#### INPUT DATA:
==================================================

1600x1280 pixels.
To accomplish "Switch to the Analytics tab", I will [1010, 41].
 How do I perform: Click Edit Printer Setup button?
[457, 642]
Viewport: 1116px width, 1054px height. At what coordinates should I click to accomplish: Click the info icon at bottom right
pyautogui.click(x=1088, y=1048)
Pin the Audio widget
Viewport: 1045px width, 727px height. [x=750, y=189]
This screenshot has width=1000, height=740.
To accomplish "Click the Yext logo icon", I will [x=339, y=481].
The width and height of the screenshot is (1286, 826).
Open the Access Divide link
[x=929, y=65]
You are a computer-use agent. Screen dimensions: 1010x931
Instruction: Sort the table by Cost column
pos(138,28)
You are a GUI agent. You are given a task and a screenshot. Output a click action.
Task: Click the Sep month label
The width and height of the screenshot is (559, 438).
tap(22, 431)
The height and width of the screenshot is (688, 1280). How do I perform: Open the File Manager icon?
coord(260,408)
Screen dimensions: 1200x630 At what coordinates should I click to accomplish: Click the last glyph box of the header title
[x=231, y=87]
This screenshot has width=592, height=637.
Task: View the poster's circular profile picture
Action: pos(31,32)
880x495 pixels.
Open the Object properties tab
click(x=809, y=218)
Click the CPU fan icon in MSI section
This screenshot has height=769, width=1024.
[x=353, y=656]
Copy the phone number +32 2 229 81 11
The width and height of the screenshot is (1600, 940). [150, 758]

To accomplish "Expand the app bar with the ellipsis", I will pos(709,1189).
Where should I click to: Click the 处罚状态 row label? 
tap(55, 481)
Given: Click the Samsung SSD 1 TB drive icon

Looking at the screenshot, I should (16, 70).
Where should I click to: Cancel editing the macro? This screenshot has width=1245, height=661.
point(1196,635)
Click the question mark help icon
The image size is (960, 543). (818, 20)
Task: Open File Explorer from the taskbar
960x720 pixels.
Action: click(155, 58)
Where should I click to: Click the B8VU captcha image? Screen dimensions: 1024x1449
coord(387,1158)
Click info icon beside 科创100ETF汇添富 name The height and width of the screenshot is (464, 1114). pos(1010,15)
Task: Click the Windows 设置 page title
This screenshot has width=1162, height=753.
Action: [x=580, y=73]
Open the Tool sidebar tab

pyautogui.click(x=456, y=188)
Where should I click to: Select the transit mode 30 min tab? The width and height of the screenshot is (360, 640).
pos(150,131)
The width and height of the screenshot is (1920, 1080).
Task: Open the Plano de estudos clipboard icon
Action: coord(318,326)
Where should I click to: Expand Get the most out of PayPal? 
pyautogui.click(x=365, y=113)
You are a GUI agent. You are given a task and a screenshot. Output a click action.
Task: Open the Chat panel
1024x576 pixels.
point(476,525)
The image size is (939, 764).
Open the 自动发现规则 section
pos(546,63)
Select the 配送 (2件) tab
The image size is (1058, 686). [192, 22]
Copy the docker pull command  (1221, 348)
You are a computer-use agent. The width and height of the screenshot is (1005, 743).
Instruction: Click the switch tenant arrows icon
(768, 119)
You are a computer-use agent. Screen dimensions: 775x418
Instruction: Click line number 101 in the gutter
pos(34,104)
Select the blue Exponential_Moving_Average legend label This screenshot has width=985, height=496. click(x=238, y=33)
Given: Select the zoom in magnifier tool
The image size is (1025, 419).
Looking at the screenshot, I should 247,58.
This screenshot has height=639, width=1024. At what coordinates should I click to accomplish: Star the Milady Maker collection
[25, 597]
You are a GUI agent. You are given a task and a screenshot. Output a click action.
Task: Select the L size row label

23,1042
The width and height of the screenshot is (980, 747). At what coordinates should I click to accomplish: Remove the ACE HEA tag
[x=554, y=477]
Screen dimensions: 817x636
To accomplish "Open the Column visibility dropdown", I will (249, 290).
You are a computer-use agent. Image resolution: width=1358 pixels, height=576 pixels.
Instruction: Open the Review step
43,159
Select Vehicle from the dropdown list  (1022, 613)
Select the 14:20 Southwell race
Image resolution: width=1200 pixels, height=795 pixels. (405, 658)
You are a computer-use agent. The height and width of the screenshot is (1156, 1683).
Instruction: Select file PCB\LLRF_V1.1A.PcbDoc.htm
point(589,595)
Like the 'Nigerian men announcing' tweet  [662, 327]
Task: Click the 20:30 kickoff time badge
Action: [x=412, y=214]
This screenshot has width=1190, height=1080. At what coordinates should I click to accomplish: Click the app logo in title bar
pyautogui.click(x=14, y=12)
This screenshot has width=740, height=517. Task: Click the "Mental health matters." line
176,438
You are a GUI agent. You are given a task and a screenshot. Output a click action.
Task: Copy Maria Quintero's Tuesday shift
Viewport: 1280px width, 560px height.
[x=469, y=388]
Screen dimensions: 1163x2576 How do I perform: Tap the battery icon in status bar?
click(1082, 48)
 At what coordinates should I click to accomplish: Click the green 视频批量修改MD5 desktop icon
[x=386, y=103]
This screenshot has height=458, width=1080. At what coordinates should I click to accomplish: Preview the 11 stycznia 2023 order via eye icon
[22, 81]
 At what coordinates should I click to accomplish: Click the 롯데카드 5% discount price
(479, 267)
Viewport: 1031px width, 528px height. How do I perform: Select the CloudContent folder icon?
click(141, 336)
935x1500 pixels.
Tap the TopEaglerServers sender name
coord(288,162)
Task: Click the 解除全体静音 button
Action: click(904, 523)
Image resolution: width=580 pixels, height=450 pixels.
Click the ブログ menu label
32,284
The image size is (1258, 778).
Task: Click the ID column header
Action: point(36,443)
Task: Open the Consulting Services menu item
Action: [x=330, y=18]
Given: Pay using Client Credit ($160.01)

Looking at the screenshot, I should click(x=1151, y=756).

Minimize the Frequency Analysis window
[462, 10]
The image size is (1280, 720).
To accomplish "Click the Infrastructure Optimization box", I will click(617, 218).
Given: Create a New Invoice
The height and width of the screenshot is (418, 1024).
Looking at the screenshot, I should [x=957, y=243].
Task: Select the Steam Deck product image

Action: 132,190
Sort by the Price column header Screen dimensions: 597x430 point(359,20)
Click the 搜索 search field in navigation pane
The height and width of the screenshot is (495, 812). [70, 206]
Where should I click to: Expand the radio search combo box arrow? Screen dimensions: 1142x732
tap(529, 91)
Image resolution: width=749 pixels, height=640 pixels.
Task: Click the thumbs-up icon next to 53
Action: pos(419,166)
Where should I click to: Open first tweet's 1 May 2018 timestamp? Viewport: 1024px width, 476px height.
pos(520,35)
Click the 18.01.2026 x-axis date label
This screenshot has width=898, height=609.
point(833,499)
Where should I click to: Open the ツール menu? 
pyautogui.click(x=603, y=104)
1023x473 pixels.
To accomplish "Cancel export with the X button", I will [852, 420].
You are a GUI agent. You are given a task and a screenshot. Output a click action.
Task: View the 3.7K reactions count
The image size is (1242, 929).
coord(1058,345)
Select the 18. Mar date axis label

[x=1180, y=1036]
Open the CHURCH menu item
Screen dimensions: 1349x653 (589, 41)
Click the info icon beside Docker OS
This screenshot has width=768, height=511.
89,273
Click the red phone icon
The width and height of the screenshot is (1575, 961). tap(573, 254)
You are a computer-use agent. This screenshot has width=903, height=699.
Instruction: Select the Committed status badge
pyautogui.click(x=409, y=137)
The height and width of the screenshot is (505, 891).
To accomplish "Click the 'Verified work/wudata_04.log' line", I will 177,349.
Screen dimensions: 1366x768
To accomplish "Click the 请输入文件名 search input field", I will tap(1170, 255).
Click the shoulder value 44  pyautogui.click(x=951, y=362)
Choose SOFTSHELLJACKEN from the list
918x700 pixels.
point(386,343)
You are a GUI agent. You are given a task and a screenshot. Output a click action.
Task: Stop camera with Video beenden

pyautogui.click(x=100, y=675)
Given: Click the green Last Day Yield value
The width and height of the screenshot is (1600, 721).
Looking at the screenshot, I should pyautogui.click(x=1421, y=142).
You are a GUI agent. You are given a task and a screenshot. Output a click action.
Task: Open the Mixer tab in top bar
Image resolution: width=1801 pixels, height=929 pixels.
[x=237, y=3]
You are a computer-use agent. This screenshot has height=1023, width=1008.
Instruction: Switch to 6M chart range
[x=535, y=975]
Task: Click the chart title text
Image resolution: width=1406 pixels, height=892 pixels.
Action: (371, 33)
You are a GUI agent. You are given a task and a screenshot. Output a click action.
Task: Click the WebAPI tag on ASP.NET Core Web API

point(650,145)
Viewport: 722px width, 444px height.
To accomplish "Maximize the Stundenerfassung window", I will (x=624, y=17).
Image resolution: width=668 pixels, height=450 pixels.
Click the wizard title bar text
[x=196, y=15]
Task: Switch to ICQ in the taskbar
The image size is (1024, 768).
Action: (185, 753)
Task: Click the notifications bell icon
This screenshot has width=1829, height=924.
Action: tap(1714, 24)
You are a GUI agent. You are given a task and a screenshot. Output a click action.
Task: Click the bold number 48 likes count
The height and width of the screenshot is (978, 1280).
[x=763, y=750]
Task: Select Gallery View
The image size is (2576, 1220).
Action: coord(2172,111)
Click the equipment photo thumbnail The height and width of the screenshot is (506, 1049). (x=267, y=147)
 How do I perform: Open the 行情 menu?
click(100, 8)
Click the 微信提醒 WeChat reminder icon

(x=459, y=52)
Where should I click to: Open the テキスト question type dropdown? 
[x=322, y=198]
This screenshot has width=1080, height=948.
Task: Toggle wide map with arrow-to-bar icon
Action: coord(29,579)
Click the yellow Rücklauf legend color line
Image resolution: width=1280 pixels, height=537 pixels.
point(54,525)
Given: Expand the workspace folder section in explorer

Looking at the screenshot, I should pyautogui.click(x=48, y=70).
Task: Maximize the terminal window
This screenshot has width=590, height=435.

==================================================

Nothing but the lines from the one that contains "Task: Open the Mixer tab in top bar" through the end of the data above should appear, each reproduced exactly.

#### SOLVED PROBLEM:
Task: Open the Mixer tab in top bar
Image resolution: width=1801 pixels, height=929 pixels.
[x=237, y=3]
You are a computer-use agent. This screenshot has height=1023, width=1008.
Instruction: Switch to 6M chart range
[x=535, y=975]
Task: Click the chart title text
Image resolution: width=1406 pixels, height=892 pixels.
Action: (371, 33)
You are a GUI agent. You are given a task and a screenshot. Output a click action.
Task: Click the WebAPI tag on ASP.NET Core Web API

point(650,145)
Viewport: 722px width, 444px height.
To accomplish "Maximize the Stundenerfassung window", I will (x=624, y=17).
Image resolution: width=668 pixels, height=450 pixels.
Click the wizard title bar text
[x=196, y=15]
Task: Switch to ICQ in the taskbar
The image size is (1024, 768).
Action: (185, 753)
Task: Click the notifications bell icon
This screenshot has width=1829, height=924.
Action: tap(1714, 24)
You are a GUI agent. You are given a task and a screenshot. Output a click action.
Task: Click the bold number 48 likes count
The height and width of the screenshot is (978, 1280).
[x=763, y=750]
Task: Select Gallery View
The image size is (2576, 1220).
Action: coord(2172,111)
Click the equipment photo thumbnail The height and width of the screenshot is (506, 1049). (x=267, y=147)
 How do I perform: Open the 行情 menu?
click(100, 8)
Click the 微信提醒 WeChat reminder icon

(x=459, y=52)
Where should I click to: Open the テキスト question type dropdown? 
[x=322, y=198]
This screenshot has width=1080, height=948.
Task: Toggle wide map with arrow-to-bar icon
Action: coord(29,579)
Click the yellow Rücklauf legend color line
Image resolution: width=1280 pixels, height=537 pixels.
point(54,525)
Given: Expand the workspace folder section in explorer

Looking at the screenshot, I should pyautogui.click(x=48, y=70).
Task: Maximize the terminal window
This screenshot has width=590, height=435.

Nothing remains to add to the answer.